BRIEF:
Every entry must be output exactly as it was written.

AVAILABLE RECORDS:
........
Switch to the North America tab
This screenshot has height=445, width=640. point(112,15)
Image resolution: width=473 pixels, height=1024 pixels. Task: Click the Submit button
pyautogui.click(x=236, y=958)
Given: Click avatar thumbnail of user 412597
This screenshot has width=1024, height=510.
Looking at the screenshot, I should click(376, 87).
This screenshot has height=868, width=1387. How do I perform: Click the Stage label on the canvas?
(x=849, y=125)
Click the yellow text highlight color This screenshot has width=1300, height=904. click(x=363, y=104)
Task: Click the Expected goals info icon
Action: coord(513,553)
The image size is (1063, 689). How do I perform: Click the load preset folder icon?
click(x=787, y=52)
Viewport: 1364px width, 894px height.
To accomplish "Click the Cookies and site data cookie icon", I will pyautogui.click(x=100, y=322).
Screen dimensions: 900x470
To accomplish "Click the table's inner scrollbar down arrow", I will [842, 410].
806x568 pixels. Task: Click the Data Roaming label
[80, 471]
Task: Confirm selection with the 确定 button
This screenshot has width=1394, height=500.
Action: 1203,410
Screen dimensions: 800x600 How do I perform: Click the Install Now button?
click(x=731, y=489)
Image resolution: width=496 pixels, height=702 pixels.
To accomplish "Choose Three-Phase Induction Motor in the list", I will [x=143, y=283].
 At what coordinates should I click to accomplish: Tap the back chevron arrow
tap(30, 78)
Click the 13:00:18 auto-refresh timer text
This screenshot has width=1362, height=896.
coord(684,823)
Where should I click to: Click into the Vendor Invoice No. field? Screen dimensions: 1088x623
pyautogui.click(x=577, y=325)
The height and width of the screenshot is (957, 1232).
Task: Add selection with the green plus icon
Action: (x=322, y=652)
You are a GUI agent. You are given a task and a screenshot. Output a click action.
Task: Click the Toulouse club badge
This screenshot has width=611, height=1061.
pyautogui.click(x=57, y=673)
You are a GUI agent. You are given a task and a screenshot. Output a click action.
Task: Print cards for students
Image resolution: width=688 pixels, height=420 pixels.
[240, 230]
........
RESPONSE TO THE TASK:
Switch to the North America tab
This screenshot has height=445, width=640. point(112,15)
Image resolution: width=473 pixels, height=1024 pixels. Task: Click the Submit button
pyautogui.click(x=236, y=958)
Given: Click avatar thumbnail of user 412597
This screenshot has width=1024, height=510.
Looking at the screenshot, I should click(376, 87).
This screenshot has height=868, width=1387. How do I perform: Click the Stage label on the canvas?
(x=849, y=125)
Click the yellow text highlight color This screenshot has width=1300, height=904. click(x=363, y=104)
Task: Click the Expected goals info icon
Action: coord(513,553)
The image size is (1063, 689). How do I perform: Click the load preset folder icon?
click(x=787, y=52)
Viewport: 1364px width, 894px height.
To accomplish "Click the Cookies and site data cookie icon", I will pyautogui.click(x=100, y=322).
Screen dimensions: 900x470
To accomplish "Click the table's inner scrollbar down arrow", I will [842, 410].
806x568 pixels. Task: Click the Data Roaming label
[80, 471]
Task: Confirm selection with the 确定 button
This screenshot has width=1394, height=500.
Action: 1203,410
Screen dimensions: 800x600 How do I perform: Click the Install Now button?
click(x=731, y=489)
Image resolution: width=496 pixels, height=702 pixels.
To accomplish "Choose Three-Phase Induction Motor in the list", I will [x=143, y=283].
 At what coordinates should I click to accomplish: Tap the back chevron arrow
tap(30, 78)
Click the 13:00:18 auto-refresh timer text
This screenshot has width=1362, height=896.
coord(684,823)
Where should I click to: Click into the Vendor Invoice No. field? Screen dimensions: 1088x623
pyautogui.click(x=577, y=325)
The height and width of the screenshot is (957, 1232).
Task: Add selection with the green plus icon
Action: (x=322, y=652)
You are a GUI agent. You are given a task and a screenshot. Output a click action.
Task: Click the Toulouse club badge
This screenshot has width=611, height=1061.
pyautogui.click(x=57, y=673)
You are a GUI agent. You are given a task and a screenshot. Output a click action.
Task: Print cards for students
Image resolution: width=688 pixels, height=420 pixels.
[240, 230]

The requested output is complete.